L'Office cantonal de l'inspection et des relations du travail (OCIRT) a ouvert sur son site internet une page où figurent une «check-list» qui décline les plans de mesure dans l'entreprise en cas de pandémie d'influenza, et un catalogue de questions et réponses du type: «Quel est le droit au salaire en cas de recommandations générales de rester à la maison ou si l'employé reste à la maison par peur? En situation d'épidémie déclarée, l'entreprise est-elle habilitée à limiter les échanges entre les collaborateurs? Peut-elle demander à certains de rester à la maison et à d'autres de se rendre sur leur lieu de travail? Peut-elle instaurer un volontariat?» Autre interrogation récurrente: en cas de fermeture des frontières, qu'adviendra-t-il des entreprises, sociétés, institutions internationales, hôpitaux et cliniques dont des employés résident en France? Selon Marc Zuppa, Berne et Paris étudieraient en ce moment les modalités pour laisser les frontières ouvertes. «On planifie tout pour être prêt, que cela arrive dans une année ou dans 50 ans», assure le policier. De son côté, Philippe Sudre, le médecin cantonal, rappelle qu'il n'y a pas plus d'angoisse ou d'inquiétude aujourd'hui qu'il y a une année «mais qu'il ne faut pas lever le pied».

Le set de survie de UBS
Les collaborateurs de la banque vont recevoir un nécessaire d'urgence.
Dès le début de mars, les quelque 26000 collaborateurs et collaboratrices de UBS en Suisse vont recevoir un «set de pandémie». Le contenu de ce paquet de survie: 50 masques de protection, du désinfectant, un thermomètre, et non pas du Tamiflu mais des Panadol. La banque ne veut pas indiquer les coûts de cette mesure, mais «il ne faut pas les surévaluer», a indiqué son porte-parole au quotidien bâlois gratuit Baslerstab. Des séances d'information sur les moyens de minimiser les risques d'infection si le virus venait à muter sont aussi organisées pour les employés.

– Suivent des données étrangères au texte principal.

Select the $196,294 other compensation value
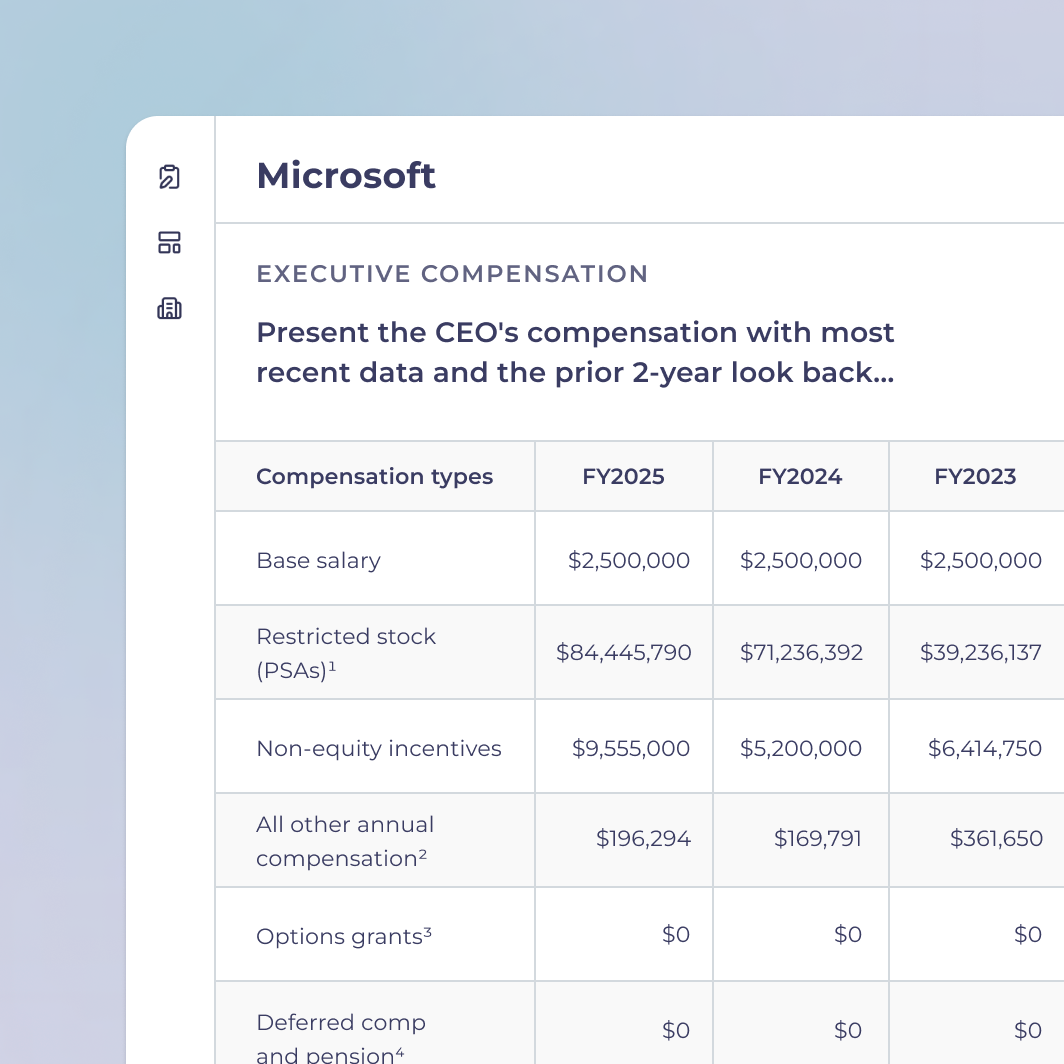 click(x=643, y=839)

Pourquoi UBS agit-elle maintenant? «Nous devons être préparés. Cela fait partie d'une gestion des risques professionnelle», indique le porte-parole. Anne Witschi, médecin cantonal de Bâle-Ville, salue la démarche: «Plus on s'y prend tôt, mieux ça vaut.» D'autres sont sceptiques: pour le médecin de la ville de Zurich, Albert Wettstein, il s'agit d'une solution de luxe. Migros aussi se prépare, et stocke des masques, mais ils ne seront pas distribués pour le moment.

Banque de données mondiale à Genève
Une banque de données mondiale sur le virus de la grippe aviaire se constitue à Genève. Elle sera opérationnelle dès le mois de mars au Swiss Institute of Bioinformatics (SIB), selon la revue Science et Le Figaro. Cette création émane de l'Initiative mondiale pour le partage des données sur la grippe aviaire, qui avait critiqué en 2006 l'accès trop limité au site du laboratoire américain de Los Alamos (Nouveau Mexique) où se partagent jusqu'à présent les données les plus importantes sur le virus.